Aim  To determine how the distribution and cover of different vegetation types are affected by physical factors and livestock in a mountain range with a long evolutionary history of grazing.

Location  Upper vegetation belt of the Córdoba mountains (1700–2800 m a.s.l., 31º34′ S, 64º50′ W) in central Argentina.

Methods  Using GIS, we analysed the relationships of plant cover types to physical features (physiography and topography) and indicators of accumulated livestock pressure (distance to human settlements and roads) through multinomial logistic regression. We predicted a present vegetation map which was validated with a real map. We then constructed two maps simulating minimum and maximum values of accumulated livestock pressure for the whole area. Map comparisons allowed evaluation of the possible influence of livestock, both in extension and intensity.

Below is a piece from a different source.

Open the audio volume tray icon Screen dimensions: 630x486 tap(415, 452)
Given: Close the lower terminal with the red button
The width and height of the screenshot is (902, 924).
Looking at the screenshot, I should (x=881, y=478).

Results  Both physical features and livestock pressure influenced the occurrence of vegetation units. The overall accuracy of the predicted map at the pixel level was low (26%) indicating low habitat specificity of the vegetation units. We suggest that some part of the unaccounted for variance was due to livestock pressure patterns that were not fully captured by our indicators. Our models proved adequate for predicting the total percentages of vegetation units at coarser scales. The extrapolations showed that under a history of low livestock pressure, such as in sites far away from human settlements and roads, the area would be dominated by woodlands, tussock grasslands and natural rock outcrops. Under a history of heavy livestock pressure, in turn, rock exposed by erosion, tussock grasslands and natural rock outcrops would dominate.

Main conclusions  Vegetation units showed low habitat specificity, and were associated with accumulated livestock pressure, indicating that livestock and its associated activities are important factors structuring the landscape and have important consequences for the integrity of the ecosystem. Results suggest that although this system evolved with large herbivores, it has experienced irreversible degradation processes, and intensification of current domestic livestock pressure is likely to lead to even more land degradation.